Records shown —

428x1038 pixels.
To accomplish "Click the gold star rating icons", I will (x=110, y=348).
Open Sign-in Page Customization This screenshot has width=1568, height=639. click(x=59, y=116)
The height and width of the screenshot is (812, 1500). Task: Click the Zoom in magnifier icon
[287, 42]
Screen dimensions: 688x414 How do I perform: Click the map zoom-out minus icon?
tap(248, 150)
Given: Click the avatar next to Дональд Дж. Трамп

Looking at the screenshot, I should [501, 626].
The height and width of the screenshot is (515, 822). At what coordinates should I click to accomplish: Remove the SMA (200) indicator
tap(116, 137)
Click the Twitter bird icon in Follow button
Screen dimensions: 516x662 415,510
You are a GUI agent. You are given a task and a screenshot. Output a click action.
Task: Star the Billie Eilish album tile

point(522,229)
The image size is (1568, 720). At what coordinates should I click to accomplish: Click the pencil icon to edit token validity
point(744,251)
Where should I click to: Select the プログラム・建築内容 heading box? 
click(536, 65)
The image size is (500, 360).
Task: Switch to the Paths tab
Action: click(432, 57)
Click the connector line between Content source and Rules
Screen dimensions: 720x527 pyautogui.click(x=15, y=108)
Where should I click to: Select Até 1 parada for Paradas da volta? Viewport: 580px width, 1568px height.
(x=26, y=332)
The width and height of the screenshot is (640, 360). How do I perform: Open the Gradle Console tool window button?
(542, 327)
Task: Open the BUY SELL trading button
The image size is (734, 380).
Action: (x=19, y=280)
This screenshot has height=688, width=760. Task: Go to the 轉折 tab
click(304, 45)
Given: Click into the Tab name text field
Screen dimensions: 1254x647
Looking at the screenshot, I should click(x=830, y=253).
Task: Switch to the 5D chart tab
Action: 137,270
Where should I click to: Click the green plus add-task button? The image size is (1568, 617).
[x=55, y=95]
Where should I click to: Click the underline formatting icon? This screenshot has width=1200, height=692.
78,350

Task requirements — Write out every line of the data again, exactly as it reads.

Completed exercise —
428x1038 pixels.
To accomplish "Click the gold star rating icons", I will (x=110, y=348).
Open Sign-in Page Customization This screenshot has width=1568, height=639. click(x=59, y=116)
The height and width of the screenshot is (812, 1500). Task: Click the Zoom in magnifier icon
[287, 42]
Screen dimensions: 688x414 How do I perform: Click the map zoom-out minus icon?
tap(248, 150)
Given: Click the avatar next to Дональд Дж. Трамп

Looking at the screenshot, I should [501, 626].
The height and width of the screenshot is (515, 822). At what coordinates should I click to accomplish: Remove the SMA (200) indicator
tap(116, 137)
Click the Twitter bird icon in Follow button
Screen dimensions: 516x662 415,510
You are a GUI agent. You are given a task and a screenshot. Output a click action.
Task: Star the Billie Eilish album tile

point(522,229)
The image size is (1568, 720). At what coordinates should I click to accomplish: Click the pencil icon to edit token validity
point(744,251)
Where should I click to: Select the プログラム・建築内容 heading box? 
click(536, 65)
The image size is (500, 360).
Task: Switch to the Paths tab
Action: click(432, 57)
Click the connector line between Content source and Rules
Screen dimensions: 720x527 pyautogui.click(x=15, y=108)
Where should I click to: Select Até 1 parada for Paradas da volta? Viewport: 580px width, 1568px height.
(x=26, y=332)
The width and height of the screenshot is (640, 360). How do I perform: Open the Gradle Console tool window button?
(542, 327)
Task: Open the BUY SELL trading button
The image size is (734, 380).
Action: (x=19, y=280)
This screenshot has height=688, width=760. Task: Go to the 轉折 tab
click(304, 45)
Given: Click into the Tab name text field
Screen dimensions: 1254x647
Looking at the screenshot, I should click(x=830, y=253).
Task: Switch to the 5D chart tab
Action: 137,270
Where should I click to: Click the green plus add-task button? The image size is (1568, 617).
[x=55, y=95]
Where should I click to: Click the underline formatting icon? This screenshot has width=1200, height=692.
78,350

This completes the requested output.